Human activities have turned the planet into a complete mess. We have already destroyed tenth of Earth’s wilderness in 25 years. As per the findings published by the World Wildlife Fund (WWF), humans have caused enough carnage to wildlife in the last 45 years.
Recently, Hollywood famous actor and Titanic hero Leonardo DiCaprio and his team came up with a good initiative to fight climate change. Bluon, a company funded by Leonardo Di Caprio is constantly working on reducing carbon emissions from ACs. They have created a new type of refrigerant that would assist in boosting the efficiency of the ACs and help it consume less electricity.

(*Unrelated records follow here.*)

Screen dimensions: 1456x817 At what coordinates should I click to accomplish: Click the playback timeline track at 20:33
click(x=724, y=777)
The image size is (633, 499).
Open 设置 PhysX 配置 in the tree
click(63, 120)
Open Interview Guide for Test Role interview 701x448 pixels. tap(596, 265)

Previously, the refrigerants used to have CFC (chlorofluorocarbons) that caused the rise of greenhouse gases on Earth. However, after the Montreal Treaty (which was signed to protect the ozone layer from damage) which stopped the usage of CFC-based chemicals, many other, cleaner alternatives showed up.
Case in point, a massive hole has now opened up in the ozone layer which had opened up above the Artic due to climate change and cooler temperatures in the atmosphere above the north pole, which happened for this time of the year and ultimately led to this rapid depletion of the ozone in that region.

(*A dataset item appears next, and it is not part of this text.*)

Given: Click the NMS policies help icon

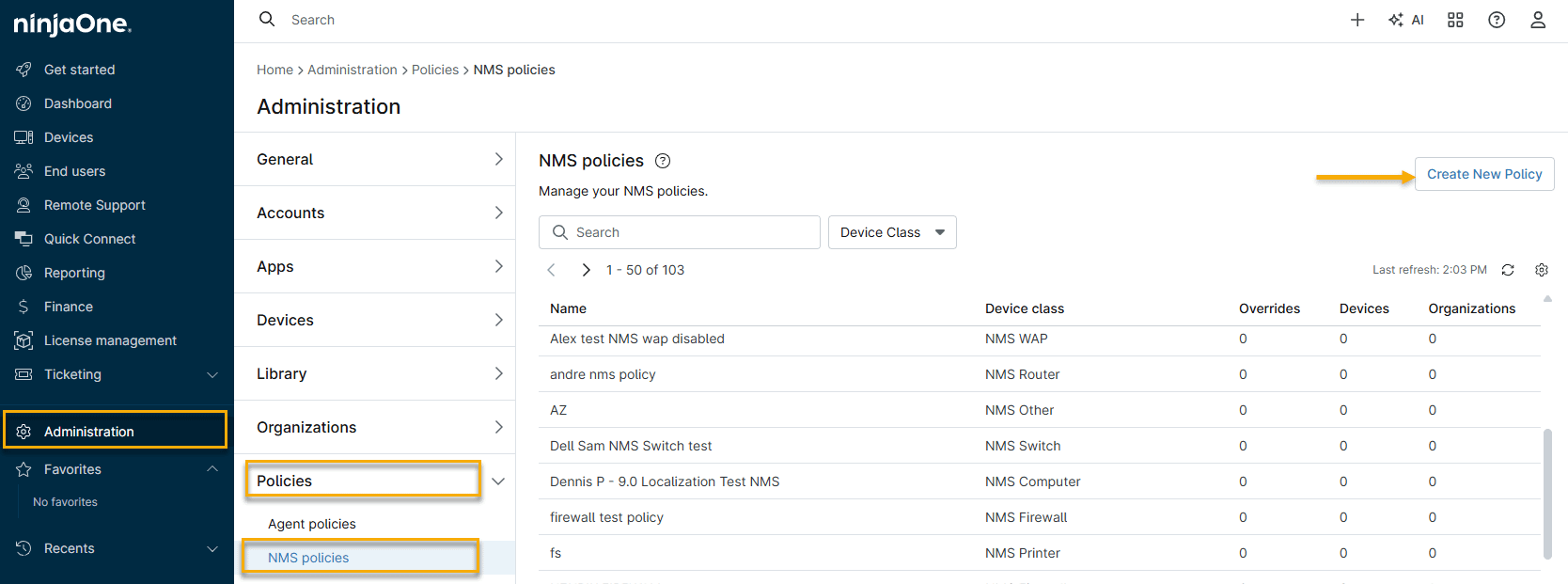Looking at the screenshot, I should [663, 161].
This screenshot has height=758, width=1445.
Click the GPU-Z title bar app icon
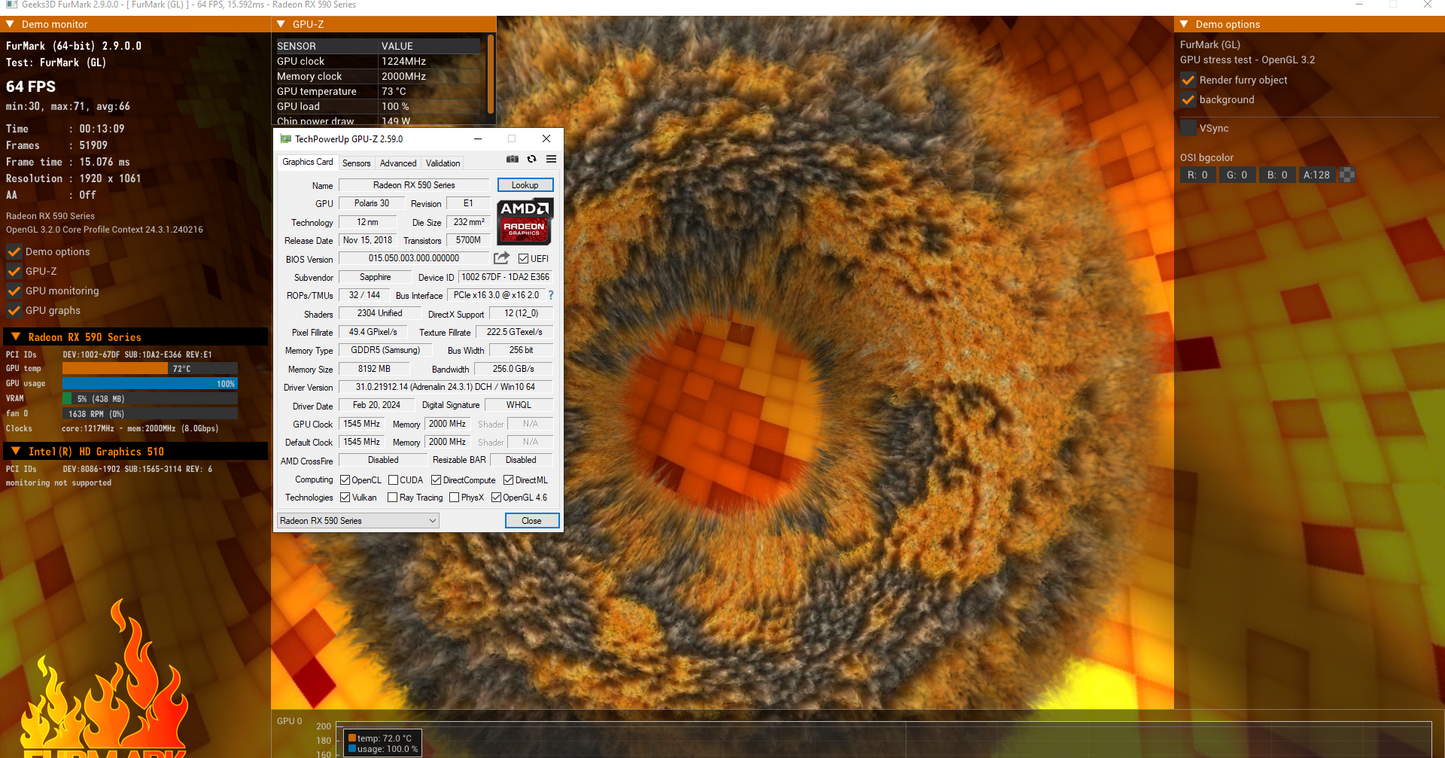[x=286, y=139]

In fact, the ozone hole became the largest hole ever recorded in the Arctic region spanning an area of over 620,000 square miles (or 997793.28 kms).
In good news ever since the incident, scientists who have been noticing the ozone hole at Copernicus’ Atmospheric Monitoring Service (CAMS) has officially announced that the hole is now closed. Yes, the hole in ozone layer has healed itself and the actual reason is different and it’s just mature.

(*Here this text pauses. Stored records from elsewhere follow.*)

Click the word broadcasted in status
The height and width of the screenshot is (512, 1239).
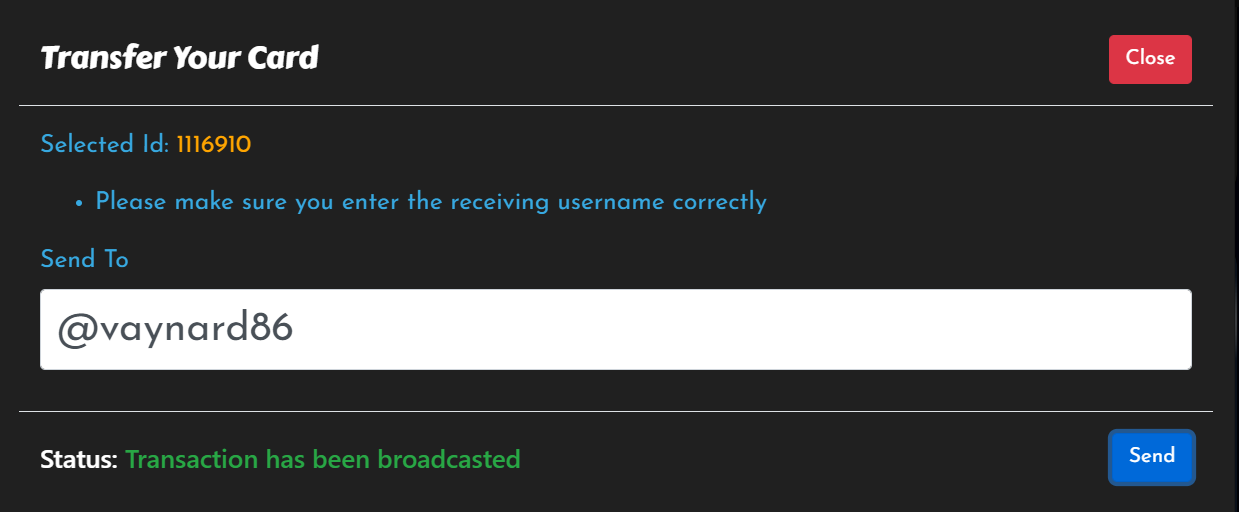pyautogui.click(x=449, y=460)
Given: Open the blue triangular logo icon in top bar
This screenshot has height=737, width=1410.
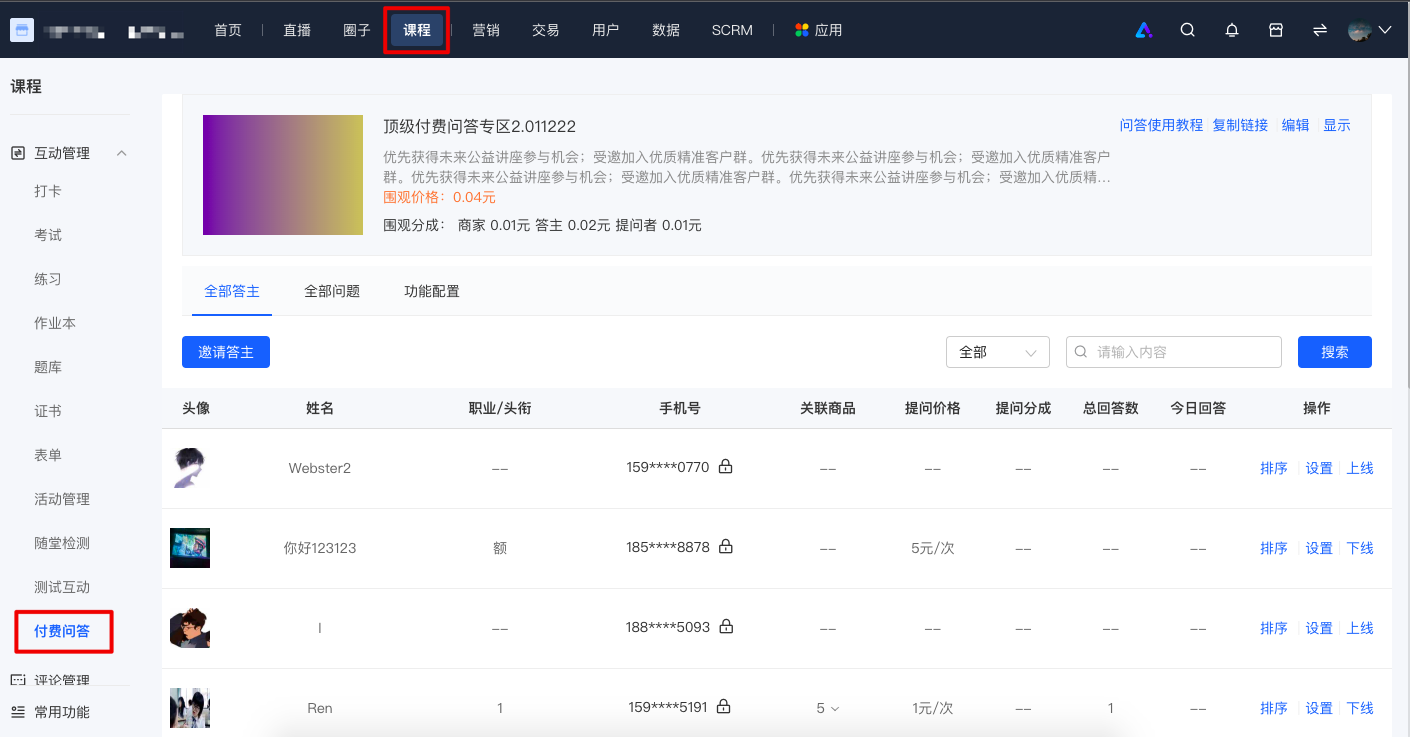Looking at the screenshot, I should click(x=1144, y=30).
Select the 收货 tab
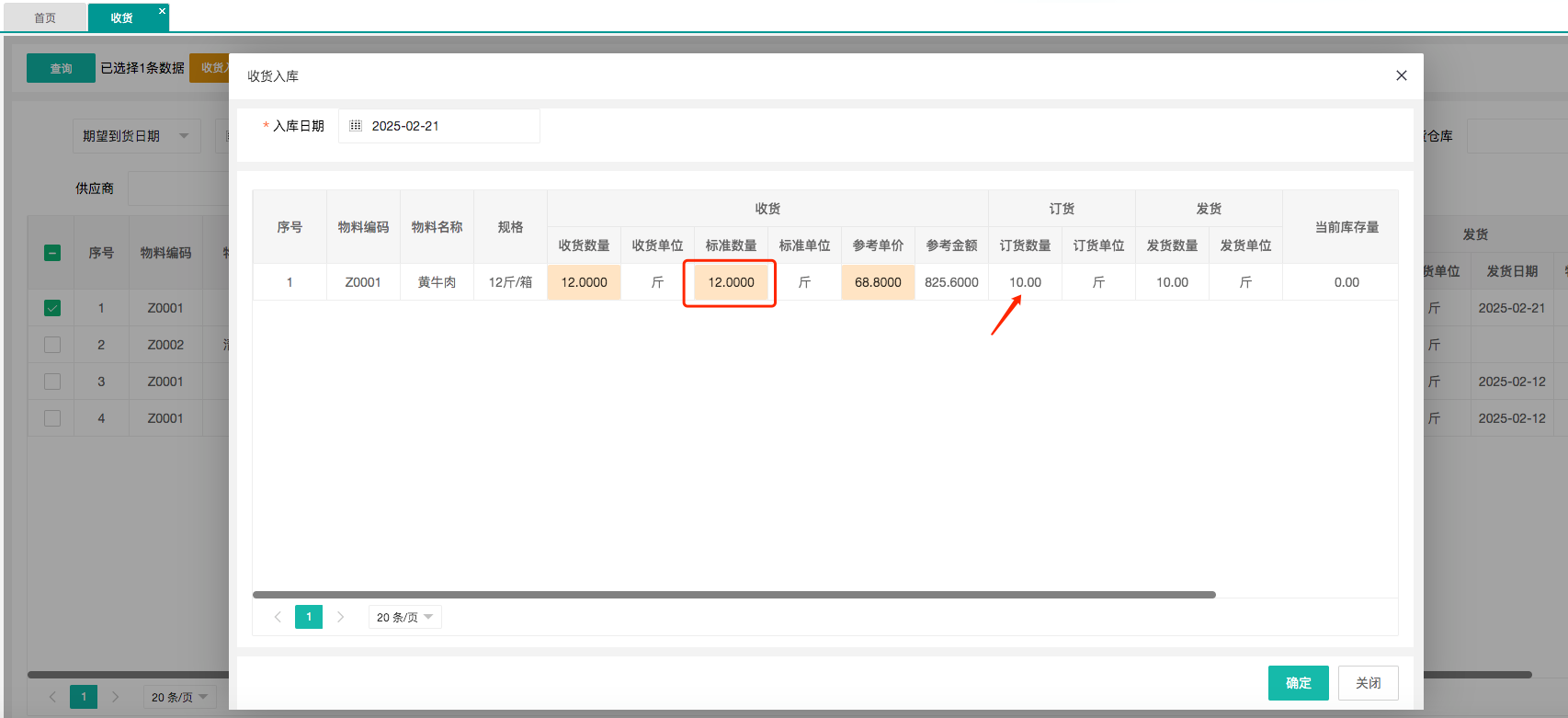This screenshot has width=1568, height=718. (121, 17)
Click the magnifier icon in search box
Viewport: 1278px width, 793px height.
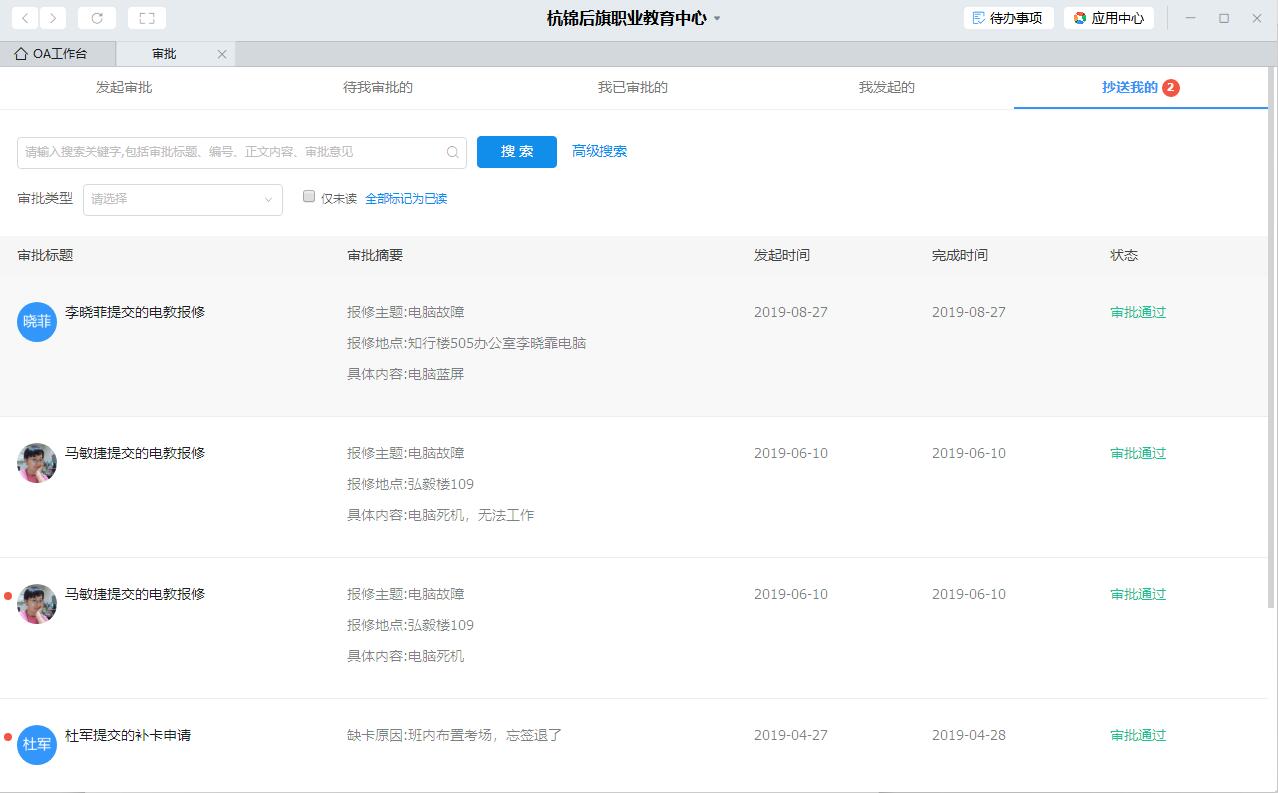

“In 2020 the Arctic polar vortex has been exceptionally strong and long lived. Furthermore, temperatures in the Arctic stratosphere were low enough for several months at the start of 2020 to allow the formation of PSCs, resulting in large ozone losses over the Arctic,” said CAMS.
However, it is not down to just nature either and humans were responsible for many ozone holes. “The Antarctic ozone hole is mainly caused by human-made chemicals including chlorine and bromine that migrate into the stratosphere – a layer of the atmosphere around 10–50 kilometres above sea level. These chemicals accumulate inside the strong polar vortex that develops over the Antarctic every winter where they remain chemically inactive in the darkness,” it also explained.
CAMS said that it would continue to monitor the region in a bid to see the progress of how the ozone layer after ‘healing itself’ mixes with the stratosphere.